── Dataset entries

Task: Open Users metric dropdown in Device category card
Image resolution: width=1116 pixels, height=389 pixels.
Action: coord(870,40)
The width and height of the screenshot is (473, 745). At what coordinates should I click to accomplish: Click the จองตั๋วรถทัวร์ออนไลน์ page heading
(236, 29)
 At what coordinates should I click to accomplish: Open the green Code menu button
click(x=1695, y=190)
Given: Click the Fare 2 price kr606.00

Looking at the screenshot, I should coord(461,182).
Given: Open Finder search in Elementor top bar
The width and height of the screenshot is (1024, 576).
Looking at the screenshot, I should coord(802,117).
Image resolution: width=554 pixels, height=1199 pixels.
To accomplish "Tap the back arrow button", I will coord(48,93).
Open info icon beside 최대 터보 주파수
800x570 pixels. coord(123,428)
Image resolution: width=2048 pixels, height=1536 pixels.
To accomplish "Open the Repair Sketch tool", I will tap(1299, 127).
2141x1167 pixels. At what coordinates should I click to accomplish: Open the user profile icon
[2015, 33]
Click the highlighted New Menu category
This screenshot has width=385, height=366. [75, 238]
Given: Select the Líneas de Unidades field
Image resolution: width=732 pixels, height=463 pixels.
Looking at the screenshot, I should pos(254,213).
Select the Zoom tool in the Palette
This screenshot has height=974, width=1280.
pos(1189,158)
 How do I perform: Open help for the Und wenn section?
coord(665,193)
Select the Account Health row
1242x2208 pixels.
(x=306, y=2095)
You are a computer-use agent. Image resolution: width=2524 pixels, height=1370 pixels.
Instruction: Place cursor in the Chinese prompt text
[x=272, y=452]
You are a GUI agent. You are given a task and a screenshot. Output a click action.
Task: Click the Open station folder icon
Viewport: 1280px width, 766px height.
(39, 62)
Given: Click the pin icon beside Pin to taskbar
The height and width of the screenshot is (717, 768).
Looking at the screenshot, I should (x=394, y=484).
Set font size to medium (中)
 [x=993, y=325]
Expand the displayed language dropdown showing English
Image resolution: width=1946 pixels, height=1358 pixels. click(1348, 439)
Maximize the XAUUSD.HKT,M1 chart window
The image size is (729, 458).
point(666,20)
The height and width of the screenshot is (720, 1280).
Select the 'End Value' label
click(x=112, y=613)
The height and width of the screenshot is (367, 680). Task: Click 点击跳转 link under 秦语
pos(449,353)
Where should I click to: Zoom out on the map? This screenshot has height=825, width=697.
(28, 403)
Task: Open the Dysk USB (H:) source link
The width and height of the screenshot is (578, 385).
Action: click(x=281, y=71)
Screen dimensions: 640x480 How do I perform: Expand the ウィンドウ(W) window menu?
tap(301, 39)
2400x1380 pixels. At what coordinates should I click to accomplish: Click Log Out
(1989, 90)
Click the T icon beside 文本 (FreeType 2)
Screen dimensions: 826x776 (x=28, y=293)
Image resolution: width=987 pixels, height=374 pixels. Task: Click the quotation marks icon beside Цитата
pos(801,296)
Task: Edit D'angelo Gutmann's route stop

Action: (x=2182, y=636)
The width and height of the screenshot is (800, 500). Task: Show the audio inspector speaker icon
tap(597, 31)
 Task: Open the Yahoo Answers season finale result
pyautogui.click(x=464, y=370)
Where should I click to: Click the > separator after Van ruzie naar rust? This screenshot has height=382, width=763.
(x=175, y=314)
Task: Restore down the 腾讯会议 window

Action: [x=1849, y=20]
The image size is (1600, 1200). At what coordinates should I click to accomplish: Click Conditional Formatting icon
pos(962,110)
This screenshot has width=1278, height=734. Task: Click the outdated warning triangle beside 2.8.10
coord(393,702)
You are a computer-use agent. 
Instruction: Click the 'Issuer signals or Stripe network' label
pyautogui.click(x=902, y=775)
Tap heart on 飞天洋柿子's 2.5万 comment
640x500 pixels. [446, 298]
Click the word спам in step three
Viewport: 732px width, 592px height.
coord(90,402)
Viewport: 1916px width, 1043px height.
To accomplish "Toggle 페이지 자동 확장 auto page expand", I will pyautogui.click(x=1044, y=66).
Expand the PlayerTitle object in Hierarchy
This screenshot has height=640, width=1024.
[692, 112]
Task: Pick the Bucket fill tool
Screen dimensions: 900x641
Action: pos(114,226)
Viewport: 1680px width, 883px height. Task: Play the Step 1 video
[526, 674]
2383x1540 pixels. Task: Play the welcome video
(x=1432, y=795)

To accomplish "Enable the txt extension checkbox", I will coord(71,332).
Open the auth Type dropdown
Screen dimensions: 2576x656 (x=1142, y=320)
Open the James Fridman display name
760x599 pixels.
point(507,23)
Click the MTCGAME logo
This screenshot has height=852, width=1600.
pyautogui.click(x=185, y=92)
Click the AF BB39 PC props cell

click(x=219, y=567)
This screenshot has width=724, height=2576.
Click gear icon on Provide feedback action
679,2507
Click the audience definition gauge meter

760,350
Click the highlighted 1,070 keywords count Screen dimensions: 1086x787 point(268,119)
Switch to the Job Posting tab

────

Task requirements> Can you give all of the items above again, replacing "back arrow" with "left arrow" and leaving everything else unchanged?

Response below>
Task: Open Users metric dropdown in Device category card
Image resolution: width=1116 pixels, height=389 pixels.
Action: coord(870,40)
The width and height of the screenshot is (473, 745). At what coordinates should I click to accomplish: Click the จองตั๋วรถทัวร์ออนไลน์ page heading
(236, 29)
 At what coordinates should I click to accomplish: Open the green Code menu button
click(x=1695, y=190)
Given: Click the Fare 2 price kr606.00

Looking at the screenshot, I should coord(461,182).
Given: Open Finder search in Elementor top bar
The width and height of the screenshot is (1024, 576).
Looking at the screenshot, I should coord(802,117).
Image resolution: width=554 pixels, height=1199 pixels.
To accomplish "Tap the left arrow button", I will coord(48,93).
Open info icon beside 최대 터보 주파수
800x570 pixels. coord(123,428)
Image resolution: width=2048 pixels, height=1536 pixels.
To accomplish "Open the Repair Sketch tool", I will tap(1299, 127).
2141x1167 pixels. At what coordinates should I click to accomplish: Open the user profile icon
[2015, 33]
Click the highlighted New Menu category
This screenshot has width=385, height=366. [75, 238]
Given: Select the Líneas de Unidades field
Image resolution: width=732 pixels, height=463 pixels.
Looking at the screenshot, I should pos(254,213).
Select the Zoom tool in the Palette
This screenshot has height=974, width=1280.
pos(1189,158)
 How do I perform: Open help for the Und wenn section?
coord(665,193)
Select the Account Health row
1242x2208 pixels.
(x=306, y=2095)
You are a computer-use agent. Image resolution: width=2524 pixels, height=1370 pixels.
Instruction: Place cursor in the Chinese prompt text
[x=272, y=452]
You are a GUI agent. You are given a task and a screenshot. Output a click action.
Task: Click the Open station folder icon
Viewport: 1280px width, 766px height.
(39, 62)
Given: Click the pin icon beside Pin to taskbar
The height and width of the screenshot is (717, 768).
Looking at the screenshot, I should (x=394, y=484).
Set font size to medium (中)
 [x=993, y=325]
Expand the displayed language dropdown showing English
Image resolution: width=1946 pixels, height=1358 pixels. click(1348, 439)
Maximize the XAUUSD.HKT,M1 chart window
The image size is (729, 458).
point(666,20)
The height and width of the screenshot is (720, 1280).
Select the 'End Value' label
click(x=112, y=613)
The height and width of the screenshot is (367, 680). Task: Click 点击跳转 link under 秦语
pos(449,353)
Where should I click to: Zoom out on the map? This screenshot has height=825, width=697.
(28, 403)
Task: Open the Dysk USB (H:) source link
The width and height of the screenshot is (578, 385).
Action: click(x=281, y=71)
Screen dimensions: 640x480 How do I perform: Expand the ウィンドウ(W) window menu?
tap(301, 39)
2400x1380 pixels. At what coordinates should I click to accomplish: Click Log Out
(1989, 90)
Click the T icon beside 文本 (FreeType 2)
Screen dimensions: 826x776 (x=28, y=293)
Image resolution: width=987 pixels, height=374 pixels. Task: Click the quotation marks icon beside Цитата
pos(801,296)
Task: Edit D'angelo Gutmann's route stop

Action: (x=2182, y=636)
The width and height of the screenshot is (800, 500). Task: Show the audio inspector speaker icon
tap(597, 31)
 Task: Open the Yahoo Answers season finale result
pyautogui.click(x=464, y=370)
Where should I click to: Click the > separator after Van ruzie naar rust? This screenshot has height=382, width=763.
(x=175, y=314)
Task: Restore down the 腾讯会议 window

Action: [x=1849, y=20]
The image size is (1600, 1200). At what coordinates should I click to accomplish: Click Conditional Formatting icon
pos(962,110)
This screenshot has width=1278, height=734. Task: Click the outdated warning triangle beside 2.8.10
coord(393,702)
You are a computer-use agent. 
Instruction: Click the 'Issuer signals or Stripe network' label
pyautogui.click(x=902, y=775)
Tap heart on 飞天洋柿子's 2.5万 comment
640x500 pixels. [446, 298]
Click the word спам in step three
Viewport: 732px width, 592px height.
coord(90,402)
Viewport: 1916px width, 1043px height.
To accomplish "Toggle 페이지 자동 확장 auto page expand", I will pyautogui.click(x=1044, y=66).
Expand the PlayerTitle object in Hierarchy
This screenshot has height=640, width=1024.
[692, 112]
Task: Pick the Bucket fill tool
Screen dimensions: 900x641
Action: pos(114,226)
Viewport: 1680px width, 883px height. Task: Play the Step 1 video
[526, 674]
2383x1540 pixels. Task: Play the welcome video
(x=1432, y=795)

To accomplish "Enable the txt extension checkbox", I will coord(71,332).
Open the auth Type dropdown
Screen dimensions: 2576x656 (x=1142, y=320)
Open the James Fridman display name
760x599 pixels.
point(507,23)
Click the MTCGAME logo
This screenshot has height=852, width=1600.
pyautogui.click(x=185, y=92)
Click the AF BB39 PC props cell

click(x=219, y=567)
This screenshot has width=724, height=2576.
Click gear icon on Provide feedback action
679,2507
Click the audience definition gauge meter

760,350
Click the highlighted 1,070 keywords count Screen dimensions: 1086x787 point(268,119)
Switch to the Job Posting tab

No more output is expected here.